Best Practice Updates for Informed Consent and Patient Education in Weight Loss Surgery
Obesity, 2009
nature publishing group articles intervention and Prevention IntroductIon Evidence-based best practice guidelines for informed consent in weight loss surgery (WLS) have been previously described (1). Previous recommendations focused on understanding vs. disclosure, appropriate content, teaching and learning, and promoting realistic expectations (1). The 2004 task group found no studies on informed consent and WLS. Recommendations were based on three review articles, standard practice at six WLS centers in Massachusetts, and the consensus of the expert panel (1). No studies on WLS and informed consent have been published since that time. Recommendations are, therefore, based on related articles identified through our search strategy. This report adds recommendations to those in the 2005 guidelines, and describes the supporting evidence.
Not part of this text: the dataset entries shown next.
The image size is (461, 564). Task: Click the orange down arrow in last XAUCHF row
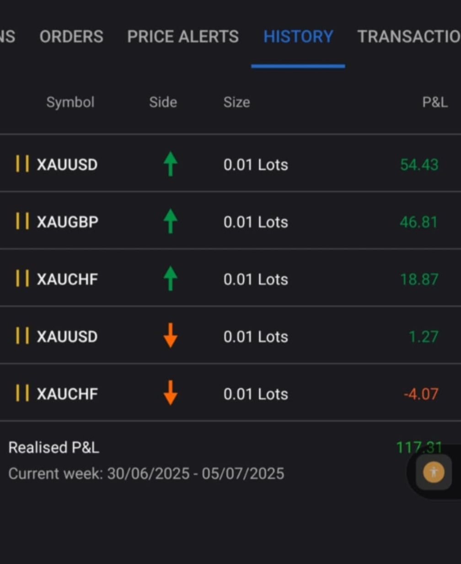170,393
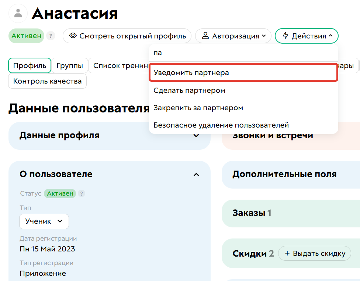Open the Ученик type selector
The image size is (360, 281).
(44, 221)
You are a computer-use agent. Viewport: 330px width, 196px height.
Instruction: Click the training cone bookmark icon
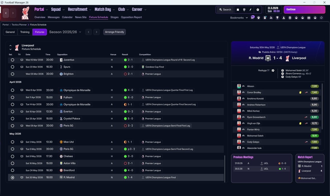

To make sound medical decisions, patients must not only receive adequate and appropriate information, but also understand it (2). Poor comprehension of the risks, benefits, and consequences of surgery can contribute to unrealistic expectations, suboptimal decision making, and potential litigation (3). The previous report cited a need for studies that assess the effect of different forms of education on patient understanding (1). This update draws on the evolving literature on patient safety and WLS outcomes to make recommendations on informed consent content. It also reviews the literature on patient comprehension in informed consent, including studies on health literacy and on clinical areas (e.g., cardiac surgery) that might apply to WLS. Methods and Procedures We searched MEDLINE and the Cochrane database for articles on bariatric or elective surgery and informed consent, comprehension, health literacy, and patient education published between April 2004 and May 2007. We also conducted searches on bariatric surgery and outcomes, risk, patient safety management, and effectiveness. In addition, we reviewed WLS guidelines and other potentially relevant articles recommended by the expert panel or cited in the initial articles we identified.